You’ve heard it before, but it still doesn’t make you feel any better when someone criticizes your baby. In other words, your work.

But have no fear, let me explain something that I have just come to realize.

Sometimes, no matter their good intentions, some people may subconsciously try to put doubt in you mind and slow your roll.

 Now is this everyone that gives their opinion. Of course not. But look at your source and maybe do a little digging, to see if they have an ulterior motive OR….

…they just don’t know what they hell they’re talking about.

Here is my example.

I am an Indie Author. What does that mean?
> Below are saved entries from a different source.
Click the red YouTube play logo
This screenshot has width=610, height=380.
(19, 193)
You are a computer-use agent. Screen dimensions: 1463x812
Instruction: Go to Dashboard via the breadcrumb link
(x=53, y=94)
Well without getting into the boring details, that means, I barely make enough money on my books to pay the mortgage. Oh, there was a time that I did. YEARS ago.

But now everybody wants to be an author, and quite frankly a lot of people are good at it. But that mean more choices and more people jockeying for that spot to grab readers.

So, the big piece of pie has smaller slices, and are getting smaller every day.

An Indie writer is lucky to make $100.00 to $200.00 per month. If you read or see someone doing thousands of dollars per month, this day and age, they are either lying, inflating the numbers or spending mad money advertising and promoting, and they are just breaking even.

So, what does and indie author to do to save money? I mean, covers alone cost any where from $35.00-100.00 for premade. And hundreds for custom.

Make your own! Which what I do. I’ve been practicing, and still am learning more tricks. I think my covers are pretty good now. They are more than passable; in fact, some are quite creative and intriguing.

But I wanted an outside opinion. So, I asked a well-known author what they thought.  The first thing she did was give me the websites of someone that makes professional covers.


Then she told me programs I could use to make them (which I have used all of them).

She then proceeded to tell me that the cover should tell the story as well as the blurb.

Well if I don’t say do myself, my covers not only tell the story, but with the blurb, you almost live it.

I went and looked at her covers, to see what story they told.

You know what? They are nice covers and they look professional. They look like everyone else’s.

In fact, some of them, the title of the book and the cover are like separate entities. If I read the title, and then looked at the cover, I couldn’t tell you the story—even after reading the blurb.

So, I’m not sure what her motive was for “gently” trying to tell me that I should get my covers professionally done. She could have had good intentions. After all, the other advice she gave me was spot on, and I took her advice and it changed up a lot of things for the good.

Having said that, I showed my covers to about four other people.

They loved them, in fact, one lady said she would by two of my books (These books are not published yet) based on the cover and the blurb.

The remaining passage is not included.